WHAT NEEDS TO BE DONE
Every record must appear in the answer exactly as it stands.

= Beginning of Section =

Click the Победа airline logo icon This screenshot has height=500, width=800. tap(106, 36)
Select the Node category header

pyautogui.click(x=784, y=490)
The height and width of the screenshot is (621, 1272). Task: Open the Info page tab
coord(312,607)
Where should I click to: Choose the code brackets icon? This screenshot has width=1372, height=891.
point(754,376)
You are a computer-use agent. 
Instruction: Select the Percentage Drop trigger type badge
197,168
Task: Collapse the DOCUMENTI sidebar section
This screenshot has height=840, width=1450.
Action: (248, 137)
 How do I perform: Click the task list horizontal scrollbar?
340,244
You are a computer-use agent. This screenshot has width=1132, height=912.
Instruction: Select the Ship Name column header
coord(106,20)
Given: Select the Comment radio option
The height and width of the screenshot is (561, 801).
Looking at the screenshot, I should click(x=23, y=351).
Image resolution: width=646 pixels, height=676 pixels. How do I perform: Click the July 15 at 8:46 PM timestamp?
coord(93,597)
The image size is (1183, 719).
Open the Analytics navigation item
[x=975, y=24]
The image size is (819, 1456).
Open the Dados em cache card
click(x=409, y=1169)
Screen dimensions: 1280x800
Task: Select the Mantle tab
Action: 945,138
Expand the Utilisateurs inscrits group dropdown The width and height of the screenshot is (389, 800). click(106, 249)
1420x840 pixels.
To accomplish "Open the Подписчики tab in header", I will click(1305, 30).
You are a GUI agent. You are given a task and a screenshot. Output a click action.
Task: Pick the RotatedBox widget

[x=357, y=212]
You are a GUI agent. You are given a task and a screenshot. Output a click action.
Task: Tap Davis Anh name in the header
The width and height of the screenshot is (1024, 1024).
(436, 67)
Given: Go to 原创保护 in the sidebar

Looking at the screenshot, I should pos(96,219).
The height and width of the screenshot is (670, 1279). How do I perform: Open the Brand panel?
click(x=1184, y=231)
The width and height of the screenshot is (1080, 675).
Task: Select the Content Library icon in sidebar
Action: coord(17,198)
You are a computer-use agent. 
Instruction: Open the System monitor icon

= End of Section =

ANSWER
Click the Победа airline logo icon This screenshot has height=500, width=800. tap(106, 36)
Select the Node category header

pyautogui.click(x=784, y=490)
The height and width of the screenshot is (621, 1272). Task: Open the Info page tab
coord(312,607)
Where should I click to: Choose the code brackets icon? This screenshot has width=1372, height=891.
point(754,376)
You are a computer-use agent. 
Instruction: Select the Percentage Drop trigger type badge
197,168
Task: Collapse the DOCUMENTI sidebar section
This screenshot has height=840, width=1450.
Action: (248, 137)
 How do I perform: Click the task list horizontal scrollbar?
340,244
You are a computer-use agent. This screenshot has width=1132, height=912.
Instruction: Select the Ship Name column header
coord(106,20)
Given: Select the Comment radio option
The height and width of the screenshot is (561, 801).
Looking at the screenshot, I should click(x=23, y=351).
Image resolution: width=646 pixels, height=676 pixels. How do I perform: Click the July 15 at 8:46 PM timestamp?
coord(93,597)
The image size is (1183, 719).
Open the Analytics navigation item
[x=975, y=24]
The image size is (819, 1456).
Open the Dados em cache card
click(x=409, y=1169)
Screen dimensions: 1280x800
Task: Select the Mantle tab
Action: 945,138
Expand the Utilisateurs inscrits group dropdown The width and height of the screenshot is (389, 800). click(106, 249)
1420x840 pixels.
To accomplish "Open the Подписчики tab in header", I will click(1305, 30).
You are a GUI agent. You are given a task and a screenshot. Output a click action.
Task: Pick the RotatedBox widget

[x=357, y=212]
You are a GUI agent. You are given a task and a screenshot. Output a click action.
Task: Tap Davis Anh name in the header
The width and height of the screenshot is (1024, 1024).
(436, 67)
Given: Go to 原创保护 in the sidebar

Looking at the screenshot, I should pos(96,219).
The height and width of the screenshot is (670, 1279). How do I perform: Open the Brand panel?
click(x=1184, y=231)
The width and height of the screenshot is (1080, 675).
Task: Select the Content Library icon in sidebar
Action: coord(17,198)
You are a computer-use agent. 
Instruction: Open the System monitor icon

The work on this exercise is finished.